Alors que tous les autres apôtres périraient martyrs pou de temps après leur maître, lui resterait le dernier, prolongeant par une exceptionnelle longévité la calme flamme que Dieu avait mise en lui pour que les autres puissent venir et « se réjouir à sa lumière ». C'est une image singulièrement impressionnante que celle de ce vieillard sur lequel le temps pouvait paraître sans prise, au point que « certains croyaient qu'il ne mourrait point ». Au milieu de générations nouvelles qui avaient cru par ceux que le Christ avait envoyés, il demeurait le dernier de ceux qui avaient cru par Lui. Il semble que Dieu n'avait pas voulu pour Jean d'autre vocation que de garder le dépôt sacré de tout ce qu'il avait connu de Lui par les sans et de l'éclairer par l'Esprit.
Il échappe au supplice, pas aux persécuteurs
Mais il importe de suivre la courbe qui va du jeune Galiléen bouillant et impétueux au vieillard serein qui laisse à l'Église, au terme de sa vie, le trésor inappréciable que saint Clément d'Alexandrie appellera l'« évangile spirituel ».
D'après la tradition, il vint à Rome peu après la Pentecôte. Sous Domitien, il aurait été plongé dans de l'huile bouillante, mais Dieu qui le destinait à un autre « témoignage » l'en aurait délivré en changeant cette huile en rosée.
Exilé à Patmos, n'ayant devant lui que le ciel et la mer, il y écrit l'Apocalypse . Dans ce livre étrange, où des îles résonnantes d'hymnes angéliques et resplendissantes d'une lumière incréée semblent voguer dans une paix immuable sur les plus épouvantables chaos, nous voyons apparaître les thèmes qui se dégageront lentement du concert fantastique ci finiront par remplir seuls l'âme de l'apôtre. C'est l'agneau immolé mais glorieux dans le soin du Père, ce sont les fleuves d'eau vive, c'est la consommation de toutes choses dans l'unité.
A Ephèse, avec la mère du Christ
Après Patmos s'écouleront les longues années paisibles d'Ephèse. C'est là que se réalisera la double promesse du Christ sur la croix : « Femme, voici ton Fils... Voici ta Mère. »
Celle qu'Élisabeth avait proclamée « bénie entre toutes les femmes » celle qui dès la crèche « gardait toutes ces choses et les repassait dans son coeur », lui communiquerait cette paix et cette clarté souveraines qu'elle avait reçues en elle avec le Verbe de Dieu.
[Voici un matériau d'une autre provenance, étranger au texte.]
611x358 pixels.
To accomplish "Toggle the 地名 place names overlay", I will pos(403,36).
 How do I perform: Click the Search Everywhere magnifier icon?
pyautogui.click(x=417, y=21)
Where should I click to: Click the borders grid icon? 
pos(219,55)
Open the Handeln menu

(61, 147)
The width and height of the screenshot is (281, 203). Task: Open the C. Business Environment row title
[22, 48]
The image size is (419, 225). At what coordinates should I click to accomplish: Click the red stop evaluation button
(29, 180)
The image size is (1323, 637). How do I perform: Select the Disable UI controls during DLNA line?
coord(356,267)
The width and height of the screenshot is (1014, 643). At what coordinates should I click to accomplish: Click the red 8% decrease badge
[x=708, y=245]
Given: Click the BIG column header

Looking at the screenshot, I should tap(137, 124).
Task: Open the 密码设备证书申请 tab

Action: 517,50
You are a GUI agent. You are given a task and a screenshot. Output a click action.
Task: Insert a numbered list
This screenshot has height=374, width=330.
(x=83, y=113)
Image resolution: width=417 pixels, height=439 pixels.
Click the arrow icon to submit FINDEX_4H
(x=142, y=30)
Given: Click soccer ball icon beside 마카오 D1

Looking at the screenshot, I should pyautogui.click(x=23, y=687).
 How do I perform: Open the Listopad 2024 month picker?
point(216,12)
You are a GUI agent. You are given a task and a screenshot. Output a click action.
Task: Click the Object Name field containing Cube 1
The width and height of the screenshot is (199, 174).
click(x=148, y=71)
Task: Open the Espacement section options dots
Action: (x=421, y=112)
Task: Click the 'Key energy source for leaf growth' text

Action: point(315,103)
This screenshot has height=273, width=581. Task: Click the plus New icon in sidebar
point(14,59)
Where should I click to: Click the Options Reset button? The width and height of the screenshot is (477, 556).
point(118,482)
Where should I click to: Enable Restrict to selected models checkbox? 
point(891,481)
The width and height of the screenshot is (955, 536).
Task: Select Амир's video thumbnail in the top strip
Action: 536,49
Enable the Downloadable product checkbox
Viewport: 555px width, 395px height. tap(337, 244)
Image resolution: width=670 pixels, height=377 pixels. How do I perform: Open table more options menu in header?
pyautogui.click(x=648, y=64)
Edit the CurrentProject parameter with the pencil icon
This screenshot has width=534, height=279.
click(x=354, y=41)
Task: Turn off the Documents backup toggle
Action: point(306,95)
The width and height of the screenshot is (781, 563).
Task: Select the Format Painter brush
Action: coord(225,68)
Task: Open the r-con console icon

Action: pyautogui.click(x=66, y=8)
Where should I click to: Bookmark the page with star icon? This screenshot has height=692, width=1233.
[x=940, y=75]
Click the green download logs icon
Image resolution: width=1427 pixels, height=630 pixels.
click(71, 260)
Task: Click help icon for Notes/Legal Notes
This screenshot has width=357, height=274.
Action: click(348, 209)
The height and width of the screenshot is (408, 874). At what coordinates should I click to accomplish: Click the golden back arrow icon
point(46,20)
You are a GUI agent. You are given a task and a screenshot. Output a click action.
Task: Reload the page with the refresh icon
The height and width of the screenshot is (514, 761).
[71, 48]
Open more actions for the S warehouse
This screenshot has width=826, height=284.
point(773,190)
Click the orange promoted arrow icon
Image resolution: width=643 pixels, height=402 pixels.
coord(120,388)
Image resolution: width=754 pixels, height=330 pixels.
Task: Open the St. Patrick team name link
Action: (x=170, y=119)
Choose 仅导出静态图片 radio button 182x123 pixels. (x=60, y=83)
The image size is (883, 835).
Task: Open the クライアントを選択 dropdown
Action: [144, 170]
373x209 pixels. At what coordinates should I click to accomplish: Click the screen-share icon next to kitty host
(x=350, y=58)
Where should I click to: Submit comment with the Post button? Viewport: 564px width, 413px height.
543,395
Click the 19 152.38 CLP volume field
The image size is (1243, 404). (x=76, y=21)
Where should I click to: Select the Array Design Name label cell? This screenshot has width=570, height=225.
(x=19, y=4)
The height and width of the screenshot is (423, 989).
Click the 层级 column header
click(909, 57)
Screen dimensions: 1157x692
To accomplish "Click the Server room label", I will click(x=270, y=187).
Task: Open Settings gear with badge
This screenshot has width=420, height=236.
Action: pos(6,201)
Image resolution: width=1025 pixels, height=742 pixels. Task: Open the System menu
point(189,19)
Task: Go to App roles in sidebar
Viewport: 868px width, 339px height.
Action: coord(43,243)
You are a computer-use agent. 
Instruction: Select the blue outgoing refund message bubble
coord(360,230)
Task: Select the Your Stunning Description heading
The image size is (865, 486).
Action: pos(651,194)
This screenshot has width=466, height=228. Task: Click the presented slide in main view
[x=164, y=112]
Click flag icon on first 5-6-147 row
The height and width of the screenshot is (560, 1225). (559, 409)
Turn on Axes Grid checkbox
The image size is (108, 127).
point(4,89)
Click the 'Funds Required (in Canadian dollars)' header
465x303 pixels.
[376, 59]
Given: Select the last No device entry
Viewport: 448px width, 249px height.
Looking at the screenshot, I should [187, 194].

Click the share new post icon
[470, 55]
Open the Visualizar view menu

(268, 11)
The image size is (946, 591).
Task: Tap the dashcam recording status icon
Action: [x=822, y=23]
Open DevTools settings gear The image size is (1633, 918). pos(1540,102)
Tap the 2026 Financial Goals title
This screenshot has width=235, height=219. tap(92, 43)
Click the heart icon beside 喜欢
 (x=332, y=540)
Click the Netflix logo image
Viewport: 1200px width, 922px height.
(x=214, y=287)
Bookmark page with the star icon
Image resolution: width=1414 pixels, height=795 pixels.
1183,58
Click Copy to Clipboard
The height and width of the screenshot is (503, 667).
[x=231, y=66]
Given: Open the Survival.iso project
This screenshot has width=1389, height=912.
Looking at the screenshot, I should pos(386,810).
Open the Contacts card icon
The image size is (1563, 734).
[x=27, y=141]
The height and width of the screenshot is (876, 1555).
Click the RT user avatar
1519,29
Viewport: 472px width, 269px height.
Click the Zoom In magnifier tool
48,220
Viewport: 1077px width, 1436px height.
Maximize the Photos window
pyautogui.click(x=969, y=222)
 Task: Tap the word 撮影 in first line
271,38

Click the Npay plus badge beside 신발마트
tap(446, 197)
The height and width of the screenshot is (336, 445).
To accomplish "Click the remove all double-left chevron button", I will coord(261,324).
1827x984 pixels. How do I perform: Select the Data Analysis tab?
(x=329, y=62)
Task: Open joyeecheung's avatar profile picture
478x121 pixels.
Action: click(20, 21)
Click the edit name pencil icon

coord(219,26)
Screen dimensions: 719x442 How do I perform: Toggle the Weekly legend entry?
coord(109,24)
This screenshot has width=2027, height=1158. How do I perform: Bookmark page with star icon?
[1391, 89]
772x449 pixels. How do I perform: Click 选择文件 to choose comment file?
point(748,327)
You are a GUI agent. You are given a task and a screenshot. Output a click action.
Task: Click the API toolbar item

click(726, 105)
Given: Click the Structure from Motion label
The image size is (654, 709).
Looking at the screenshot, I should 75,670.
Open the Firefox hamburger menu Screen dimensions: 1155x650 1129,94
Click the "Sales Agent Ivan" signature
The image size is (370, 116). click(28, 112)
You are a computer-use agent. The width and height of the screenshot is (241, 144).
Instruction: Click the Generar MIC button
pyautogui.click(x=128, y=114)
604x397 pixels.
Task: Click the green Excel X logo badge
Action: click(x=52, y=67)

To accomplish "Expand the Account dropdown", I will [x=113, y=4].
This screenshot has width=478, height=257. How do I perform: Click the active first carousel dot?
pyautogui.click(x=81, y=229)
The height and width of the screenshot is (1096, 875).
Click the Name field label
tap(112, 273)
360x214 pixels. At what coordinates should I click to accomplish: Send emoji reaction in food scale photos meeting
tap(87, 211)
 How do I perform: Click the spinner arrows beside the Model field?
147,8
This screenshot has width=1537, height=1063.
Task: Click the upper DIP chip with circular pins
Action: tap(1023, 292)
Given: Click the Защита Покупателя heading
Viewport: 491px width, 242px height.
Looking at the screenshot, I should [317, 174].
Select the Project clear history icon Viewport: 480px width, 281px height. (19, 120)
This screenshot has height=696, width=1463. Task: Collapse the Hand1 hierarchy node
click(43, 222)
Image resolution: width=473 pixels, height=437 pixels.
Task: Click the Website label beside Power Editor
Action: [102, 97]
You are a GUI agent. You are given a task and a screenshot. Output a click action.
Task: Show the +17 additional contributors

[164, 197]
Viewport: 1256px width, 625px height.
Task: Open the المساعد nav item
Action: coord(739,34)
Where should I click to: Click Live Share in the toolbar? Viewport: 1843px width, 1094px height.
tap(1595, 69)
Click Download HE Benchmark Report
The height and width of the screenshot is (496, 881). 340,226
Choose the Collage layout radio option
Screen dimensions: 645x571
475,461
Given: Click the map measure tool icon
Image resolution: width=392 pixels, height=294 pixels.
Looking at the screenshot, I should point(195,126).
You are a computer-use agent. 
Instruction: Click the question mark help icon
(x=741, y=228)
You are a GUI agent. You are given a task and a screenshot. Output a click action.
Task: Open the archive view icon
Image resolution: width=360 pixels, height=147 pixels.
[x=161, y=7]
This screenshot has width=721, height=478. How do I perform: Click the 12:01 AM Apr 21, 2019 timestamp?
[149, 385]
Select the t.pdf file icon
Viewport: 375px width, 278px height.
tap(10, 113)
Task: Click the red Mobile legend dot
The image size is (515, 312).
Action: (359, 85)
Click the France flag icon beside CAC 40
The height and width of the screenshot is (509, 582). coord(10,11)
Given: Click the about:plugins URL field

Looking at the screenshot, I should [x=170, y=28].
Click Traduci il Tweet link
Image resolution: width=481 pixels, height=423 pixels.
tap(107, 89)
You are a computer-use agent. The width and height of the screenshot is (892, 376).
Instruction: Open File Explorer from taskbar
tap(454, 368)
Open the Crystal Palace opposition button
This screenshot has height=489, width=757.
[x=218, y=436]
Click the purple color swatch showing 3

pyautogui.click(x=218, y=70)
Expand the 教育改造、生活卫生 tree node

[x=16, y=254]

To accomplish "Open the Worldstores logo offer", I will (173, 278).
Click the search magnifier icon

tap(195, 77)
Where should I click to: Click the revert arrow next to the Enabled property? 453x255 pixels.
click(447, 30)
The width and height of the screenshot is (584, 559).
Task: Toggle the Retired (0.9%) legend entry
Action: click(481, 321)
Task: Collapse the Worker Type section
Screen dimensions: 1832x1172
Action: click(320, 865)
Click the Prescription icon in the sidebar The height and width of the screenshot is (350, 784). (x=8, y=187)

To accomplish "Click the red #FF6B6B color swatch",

L'apôtre, en donnant à la Mère du Sauveur cette manne cachée promise à celui qui vaincra, retrouverait ces sentiments qui étaient dans le Christ alors que lui-même reposait sur son sein et qu'il recevait de lui cette manne donnée pour la première fois aux hommes.
L'amour qui du coeur de Dieu s'était incarné au coeur de l'Homme Jésus se répandrait dans le coeur de son disciple, et il expirerait avec le nom de cet amour sur les lèvres, après avoir fait connaître aux hommes comment « Jésus ayant aimé les siens dans ce monde les aime jusqu'à la fin ».
Recueillant tous les fruits de la maturité, voyant venir la lumière du soir, d'un soir sans déclin, dans le définitif apaisement de cette merveilleuse vieillesse il dut réunir l'essence de ses catéchèses dans l'évangile, puis y mettre, comme la clef d'un jardin fermé, ce prologue où le temps est envahi par l'éternel.
Après, son oeuvre est achevée. Il n'a plus qu'à lancer dans son épître le dernier cri de la foi fondée sur la vérité inébranlable du Christ venu en chair, et puis aller rejoindre, le dernier, celui à la Résurrection duquel il avait cru le premier.